La noticia de la muerte del papa Francisco conocida en las primeras horas del lunes generó conmoción en todo el mundo. La magnitud de su figura trascendió fronteras no solo geográficas, sino también ideológicas y culturales.
El primer papa jesuita, y el primero originario de América Latina, trazó un nuevo camino al interior del catolicismo. Abrió puertas inesperadas y llegó a lugares a los que ninguno de sus antecesores había arribado.
Su sencillez, su calidez y su humildad lo posicionaron en un lugar diferente, con una impronta que no supo de mezquindades ni desprecios. Como tampoco de grandilocuencias.
El argentino más importante de la historia, según la definición de muchos, con su pontificado iniciado en marzo de 2013 marcó un antes y un después en la vida de la Iglesia. Impulsó el dinamismo pastoral en parroquias, diócesis y congregaciones solo con el propósito de alcanzar acciones y transformaciones significativas. E instó a toda la Iglesia a escuchar, a dialogar y discernir en comunión. Sin excepciones.
Conciliador y abierto a los cambios que las sociedades del mundo experimentan entrado ya un cuarto del Siglo XXI, hizo de la inclusión y de la tolerancia términos indisociables.
Su cercanía a los fieles generó en quienes no lo conocían, que lo reconozcan inmediatamente como un pastor. Durante 12 años visitó 66 países, con una clara predilección por las periferias.
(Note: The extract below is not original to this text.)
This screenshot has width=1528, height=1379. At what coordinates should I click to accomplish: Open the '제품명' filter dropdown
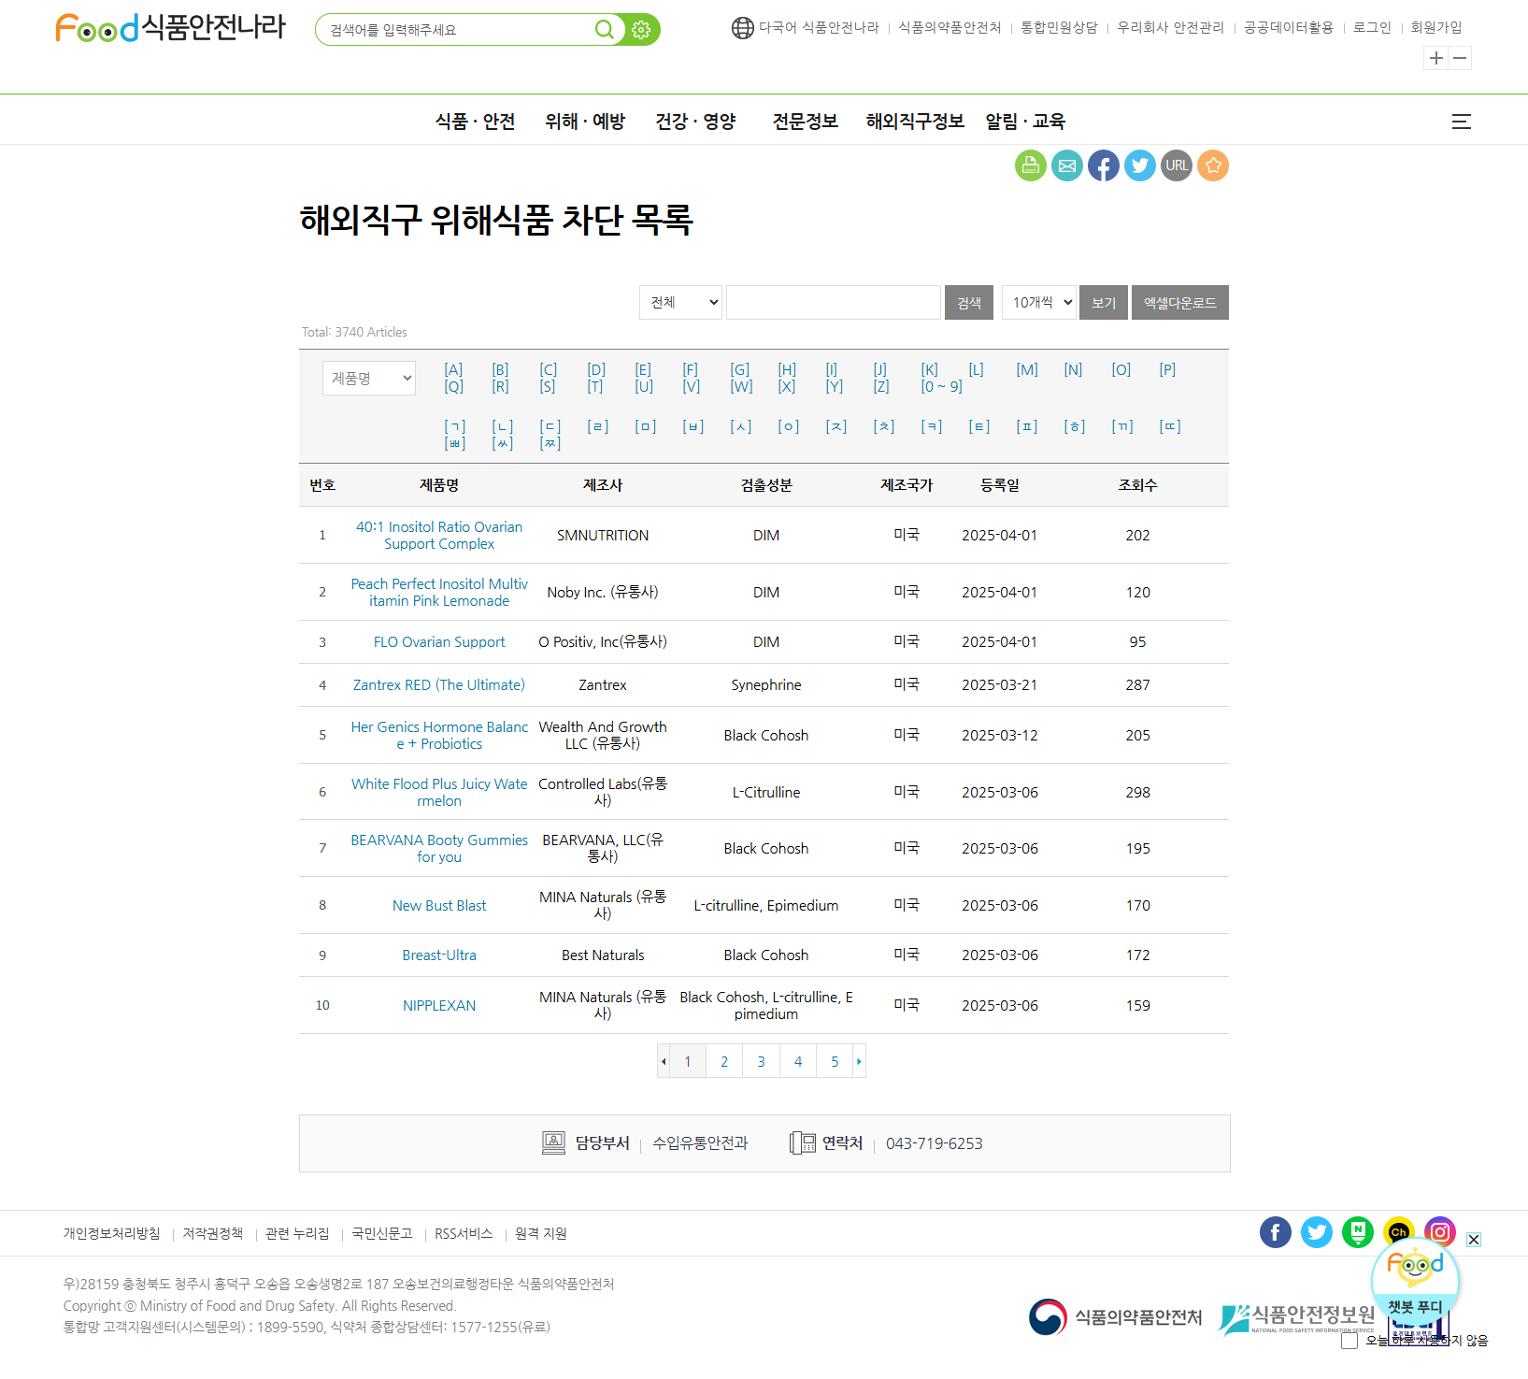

El diálogo ecuménico e interreligioso fue otro de los aspectos por los cuales lo identificaron en todo el planeta, independientemente de quienes pudieron tildarlo de populista. Su convicción iba mucho más allá de las críticas.
Con su desaparición física, el papa Francisco dejó un legado fraterno, y una Iglesia más humana que desde hace casi una semana llora su partida.